Printable View
I am running a secure site form a web server. As a web developer, recently I notice some unexpected behavior in websites. My URL has extra long hashes and quotes. There are multiple attempts in the secure log thing. I believe that some one is hacking my server. Can any security person help to give a brief idea about how to avoid centos hacking attempts. How can I track weather my server is monitored by any spyware. Urgent Help needed.
One thing I can suggest you if you feel that you are under attack. Use php to add iptables rules to block such unwanted connections. As you had noticed the attempts I believe from now onwards you will need to monitor you system regularly. The attempts in log means that some application is trying to steal your password and gain access. The automated programs are easily spot by a server which creates a log entry. To stop this attacks create a script that open and parses your secure log. Now look out for those entries and add rule to iptables script to block the ip's associated with them. These scripts can be easily modified and you add more ip's for security.

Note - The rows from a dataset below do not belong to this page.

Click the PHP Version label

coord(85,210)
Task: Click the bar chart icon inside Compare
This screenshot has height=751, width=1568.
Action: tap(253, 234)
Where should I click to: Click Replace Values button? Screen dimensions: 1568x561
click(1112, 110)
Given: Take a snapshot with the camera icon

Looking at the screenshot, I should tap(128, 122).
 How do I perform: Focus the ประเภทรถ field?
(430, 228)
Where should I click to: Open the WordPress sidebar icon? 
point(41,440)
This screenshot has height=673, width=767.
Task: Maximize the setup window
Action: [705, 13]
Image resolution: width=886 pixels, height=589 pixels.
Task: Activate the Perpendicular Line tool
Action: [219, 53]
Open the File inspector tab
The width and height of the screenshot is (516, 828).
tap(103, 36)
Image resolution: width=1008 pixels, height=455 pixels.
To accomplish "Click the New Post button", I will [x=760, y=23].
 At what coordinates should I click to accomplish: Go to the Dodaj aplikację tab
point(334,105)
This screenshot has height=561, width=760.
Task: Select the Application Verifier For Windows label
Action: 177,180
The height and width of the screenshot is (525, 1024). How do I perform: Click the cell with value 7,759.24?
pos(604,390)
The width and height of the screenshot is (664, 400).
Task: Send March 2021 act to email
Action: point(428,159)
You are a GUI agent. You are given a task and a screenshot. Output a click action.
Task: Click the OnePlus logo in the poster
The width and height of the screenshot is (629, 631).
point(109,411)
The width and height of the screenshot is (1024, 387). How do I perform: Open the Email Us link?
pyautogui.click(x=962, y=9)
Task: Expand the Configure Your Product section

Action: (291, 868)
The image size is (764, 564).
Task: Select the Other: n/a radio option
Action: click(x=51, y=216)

I use DenyHosts service to make my server more secure. It is an powerful and efficient tools which block unwanted incoming. DenyHosts is a system which monitor your sever for hacking attempts on the SSH Daemon. As you log shows you a log of failed attempt to access your sever. DenyHosts track those ip's and block them forever. You get deny host form the website - denyhosts.sourceforge.net . Go on this website get DenyHosts and configure it to protect you server. It will only allow your genuine user authenticated by you. Other incoming are blocked. The installation is very simple after downloading the file do this :
- First decompress the archive file in the place where you want to install. Normally the default directory is /usr/share/denyhosts
- eg.
PHP Code:mv denyhosts.cfg-dist denyhosts.cfg
- Make a clean copy of default config
- eg.
PHP Code:cp denyhosts.cfg denyhosts.cfg.bk
- Now configure it properly as per you needs.